=== Text segment ===

The Better Angels of our Nature. Steven Pinker. 2013. 704 pages.

This thick volume starts off with a discussion of the rates and reasons for violence in our ancestors from the time of our divergence from other primates to Biblical times and then on to the Middle Ages, and the 20th century, including the prominent role that religious institutions and beliefs played in promoting violence and genocides. “Whether or not the Israelites actually engaged in genocide, they certainly thought it was a good idea.” The author is a Canadian-born atheist of Jewish background at Harvard.

The Humanitarian Revolution chapter veers a bit off course into long quotes from Voltaire, Samuel Johnson, Blaise Pascal, Denis Diderot, Shakespeare, Emanuel Kant, Thomas Payne, George Washington, Thomas Hobbes, John Locke, Adam Smith, Rene Descartes, Edmund Burke, Baruch Spinoza, and Charles Montesquieu in what seems to me to be an unnecessary effort to show off knowledge. But the conclusion that literacy, particularly the reading of novels, together with urbanization, led to abhorrence of previously sanctioned violence seems valid. Enlightenment humanism, (which I embrace as opposed to religious dogmatism), slowly evolved to emphasize our commonalities.

In trying to explain the (relatively) Long Peace following WWII, Pinker utilizes statistical modelling including Poisson distribution, power-law modelling and multiple logistic regression applied to the magnitude of wars. Statistical manipulation of derivatives of derivatives with arbitrary time frames seem at times to be designed to convince readers of a dubious conclusion. Nevertheless his conclusions that the rise of democracy, increasing international trade and organizations, urbanization, and education about other countries and peoples are potent anti-war weapons seem valid. The same statistical modelling of extensive data lead to the conclusion that civil wars, terrorism, and mass killing of political and ethnic groups (genocides), dependent on exclusionary ideologies have also dramatically declined in the last 40 years, contrary to what we usually hear from doom and gloom talking heads and politicians who oblige the terrorists by trying to scare us. In the long chapter documenting the rise of individual rights and the resultant decrease in rape, assault, domestic, child, and animal abuse, there is a superb snide discussion of the evil unanticipated consequences of efforts to ensure childhood safety.

The Inner Demons chapter is like thick molasses-far too heavy on neuroanatomy (and psychologists interpreting brain images) for most readers to digest or even wade through. And I am really tired of reading endless descriptions of experiments on social science undergrads paid beer money to participate in complicated and devious manipulations dreamed up by their professors. The division of reasons for evil into five arbitrary categories, and discussion of them is nevertheless interesting. But the fifteen pages devoted to Ideology is just an expansive documentation that peer pressure is powerful.

=== Records ===
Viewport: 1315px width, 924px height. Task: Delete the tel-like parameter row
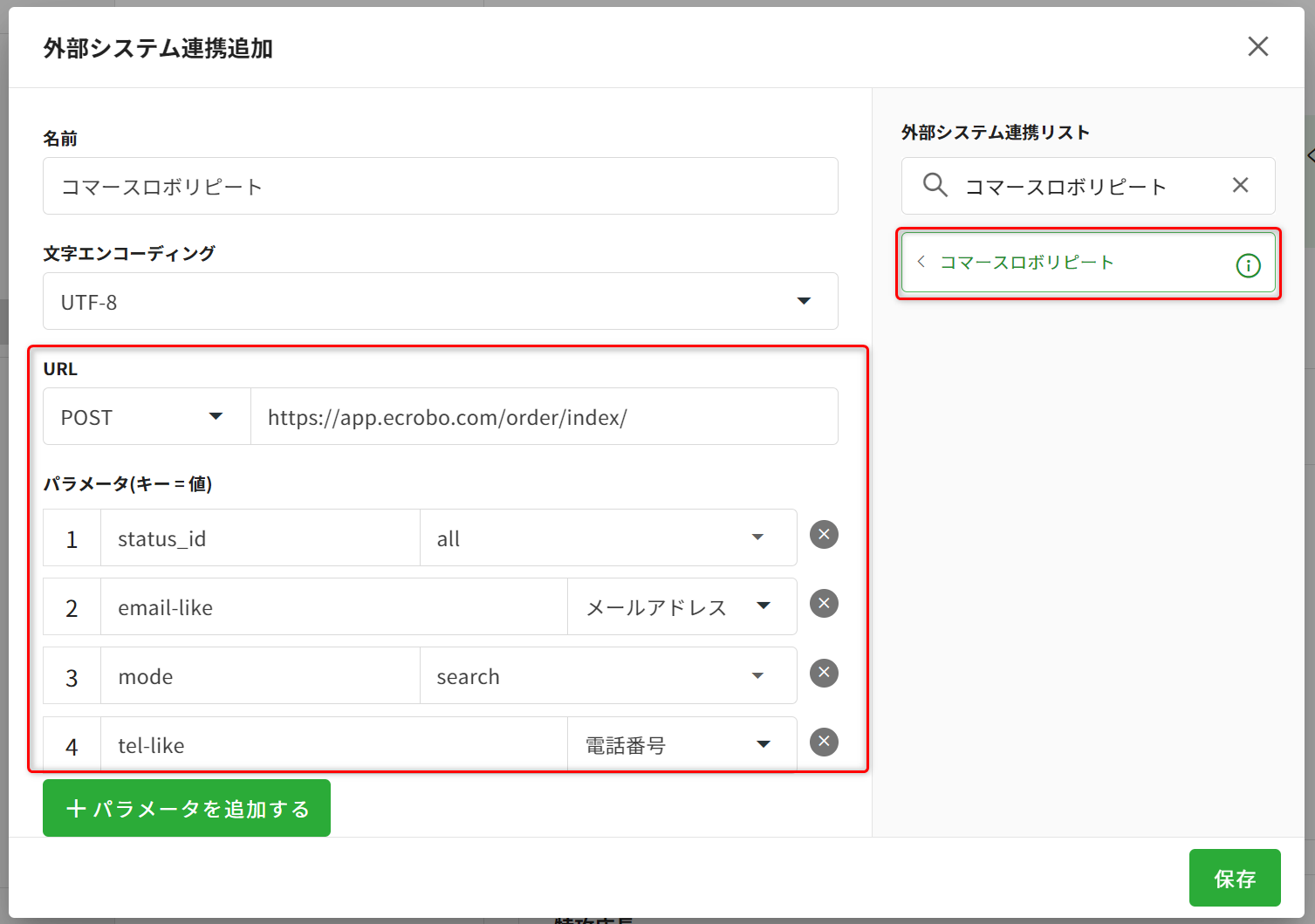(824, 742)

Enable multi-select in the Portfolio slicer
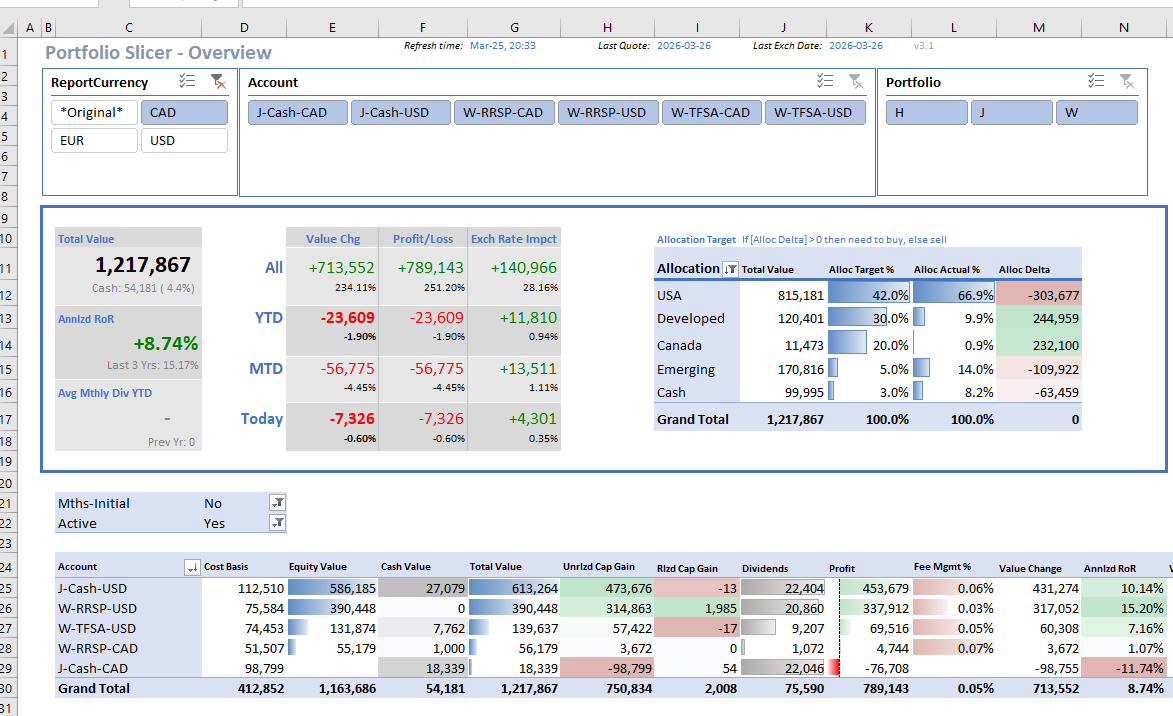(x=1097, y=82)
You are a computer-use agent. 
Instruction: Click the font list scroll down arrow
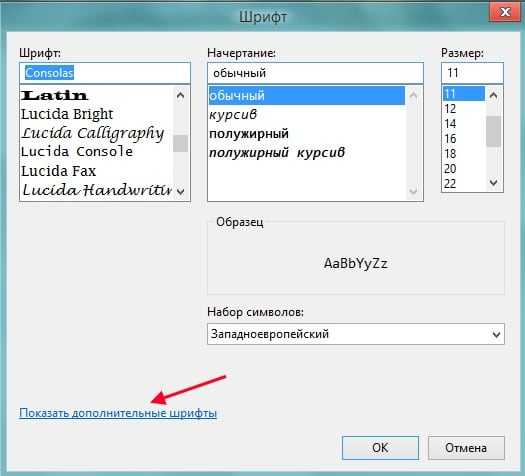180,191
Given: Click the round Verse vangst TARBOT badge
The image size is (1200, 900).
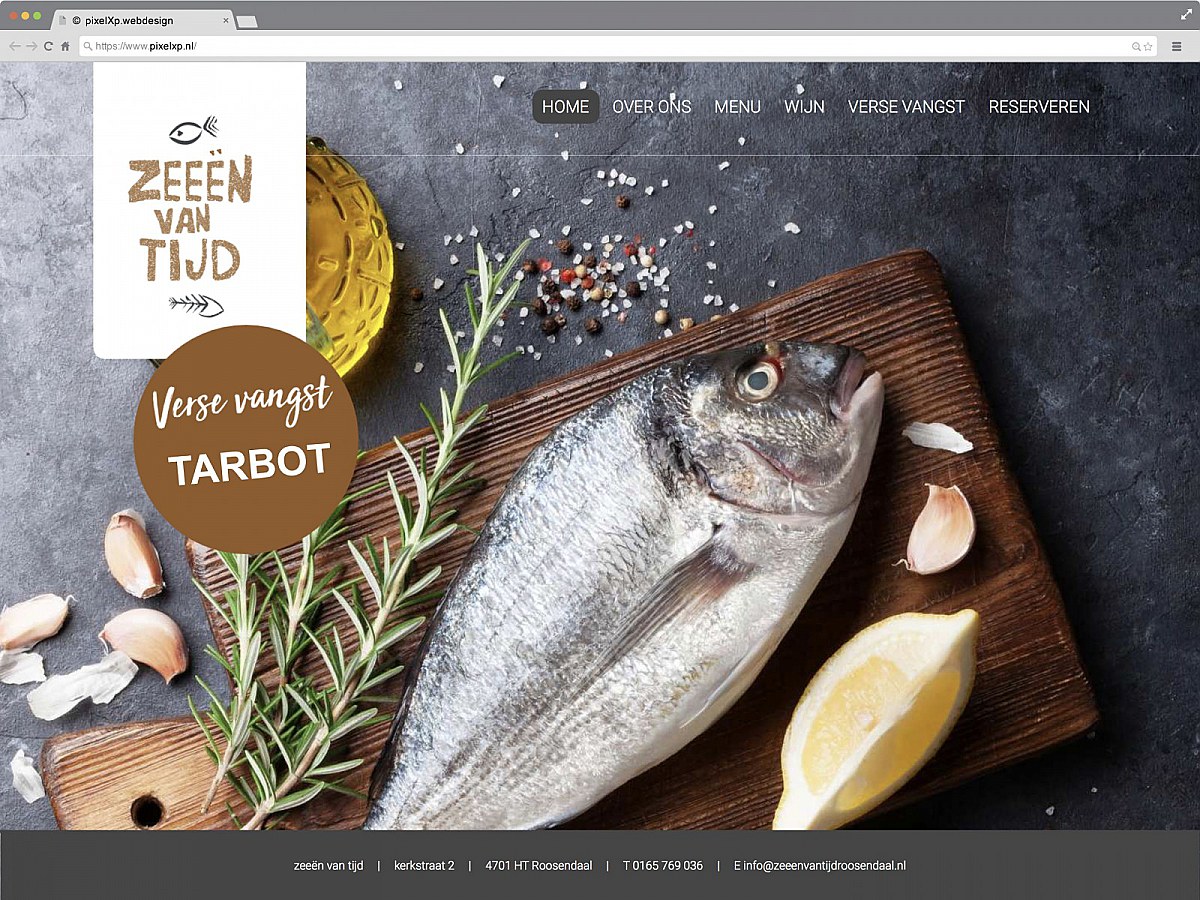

=== Problem A ===
How many pages does the review of The Better Angels of Our Nature give for the book?
=== Problem B ===
Resume the review of The Better Angels of Our Nature, starting right after its last sentence.

=== Final answer A ===
704 pages.

=== Final answer B ===
In The Better Angels, Pinker lays out several trends that go some way to explain why every parameter of life has, on average, never been better in the history of Homo sapiens, than at present.The Flynn effect documenting a world-wide increase in intelligence of average human beings was news to me. And the thirty-fold decrease in the risk of dying a violent death in the last millennium is striking.

After the book was written, Russia and Syria disproved his claim that no country would ever again use violence to change borders of a neighbouring one or deploy chemical weapons. And the Trump-era rise of white supremists has reversed the downward trend in racial violence documented for the previous half century. He could not have easily foreseen the rise of asymmetric warfare with drones that create moral dilemmas and inevitably will increase the temptation to start wars. Perhaps he addresses these in his 2018 Enlightenment Now that I have not read (nor am I likely to).

If the reader can get through the long catalogue of nauseating common atrocities in every stage of life, accepted as normal by our ancestors, the overall lesson from this tome is that we have never had it so good, an upbeat message that compliments the much more concise conclusion in Rutgers Bergman’s Humankind.

Scholarly and erudite, the writing is dry and humourless. There are almost 300 pages of Notes, Bibliography, and Index, along with sixty graphs. But I am in awe of the vast amount of information the professor conveys and his ability to grasp the connections from studies in diverse disciplines, and come to counterintuitive conclusions. For example, early on he is trashes Stephen Levitt and Steven Dobner’s Roe vs Wade explanation in Freakenomics for the late 1980’s crime decrease in the U.S.A., and discusses alternative, if inadequate, explanations. “The world has far to much morality….The human moral sense can excuse any atrocity in the minds of those who commit it.”

Who should read this book, which Bill Gates says is one of the most important books he has ever read? (My cynical nature makes me question how much of it he has actually read.) Certainly any social science researcher, professional negotiator or university-level historian. It will stay on my bookshelf as a reference volume, although I cannot say that it was a pleasant read.

Thanks, Andra.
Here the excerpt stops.